Pressões sobre a mata, seus habitantes e sua biodiversidade vêm de muitos lados
“A Amazônia é o coração biológico do planeta Terra, e ele já não está mais batendo de forma saudável”, costuma comparar o cientista Carlos Nobre, voz influente no debate sobre o aquecimento global.
Identificar em detalhe as ameaças a esse formidável bioma e localizá-las na vastidão dos seus 8,2 milhões de km2 é o propósito do “Atlas Amazônia sob Pressão 2020”, recém-lançado pela Rede Amazônica de Informação Socioambiental Georeferenciada (Raisg), consórcio que reúne organizações não governamentais de seis dos nove países que o abrigam.

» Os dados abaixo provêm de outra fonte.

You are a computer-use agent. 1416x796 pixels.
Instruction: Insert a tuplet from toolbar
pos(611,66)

São 23 mapas preciosos, acompanhados de textos que descrevem os riscos à integridade da floresta. As cartas permitem seguir as mudanças, em geral negativas, ali ocorridas entre 2012 e 2018, oferecendo um amplo panorama do desastre ambiental em curso e dos processos que o desencadeiam.
As pressões sobre a mata, seus habitantes e a biodiversidade nela abrigada vêm de muitos lados. Entre 2001 e 2009, queimadas acidentais ou, sobretudo, resultantes da expansão da agricultura e da pecuária cobriram um território equivalente ao da Bolívia –por sinal, o segundo maior responsável, depois do Brasil, por esse tipo de catástrofe.

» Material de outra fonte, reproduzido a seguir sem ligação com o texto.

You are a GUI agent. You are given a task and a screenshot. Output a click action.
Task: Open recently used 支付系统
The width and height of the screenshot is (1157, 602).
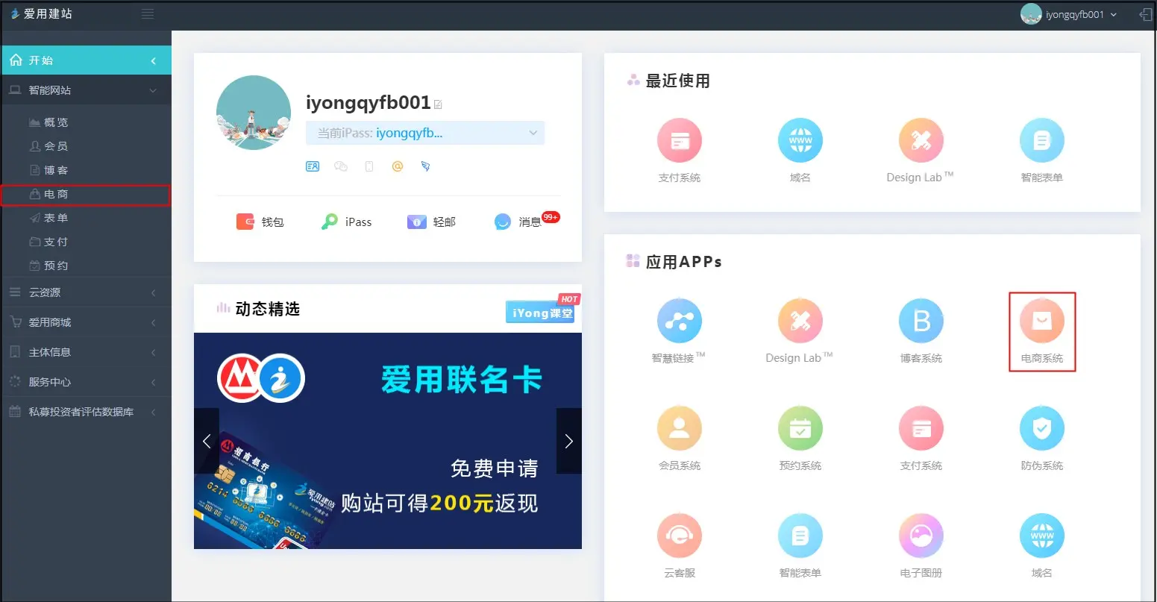(x=679, y=141)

Como se sabe, ou se deveria saber, a degradação da floresta começa pelo fogo, mas pode vir também com obras de infraestrutura, desfigurando a paisagem à margem de estradas ou no entorno de hidrelétricas.
A mineração legal e a extração de petróleo são dois outros fatores de pressão em quase todos os países amazônicos. Além de destruir a floresta, contaminam os rios e, por tabela, os peixes que alimentam os humanos. Pior ainda quando se trata de mineração ilegal. O atlas identificou nada menos de 4.472 locais de atividades extrativas ilícitas, muitas de escala média ou grande, localizadas principalmente no Brasil (58%) e na Venezuela (32%), não raro em áreas de preservação ambiental ou em territórios indígenas. Ilegais são também os plantios de coca nas matas devastadas da Colômbia e do Peru.
O atlas permite uma visão mais complexa dos problemas da Amazônia. Além disso, expõe os governos incapazes de se contrapor aos interesses privados predatórios –quando não coniventes com eles–, alheios ao destino das populações da região e medíocres demais para criar estímulos ao aproveitamento sustentável das riquezas imensuráveis da floresta tropical.
Fosse outro o governo brasileiro, este seria o momento de transformar o Tratado de Cooperação Amazônica de 1978 em instrumento de diplomacia efetiva capaz de promover um esforço compartilhado pela saúde do coração do planeta.
*Maria Hermínia Tavares, professora titular aposentada de ciência política da USP e pesquisadora do Cebrap.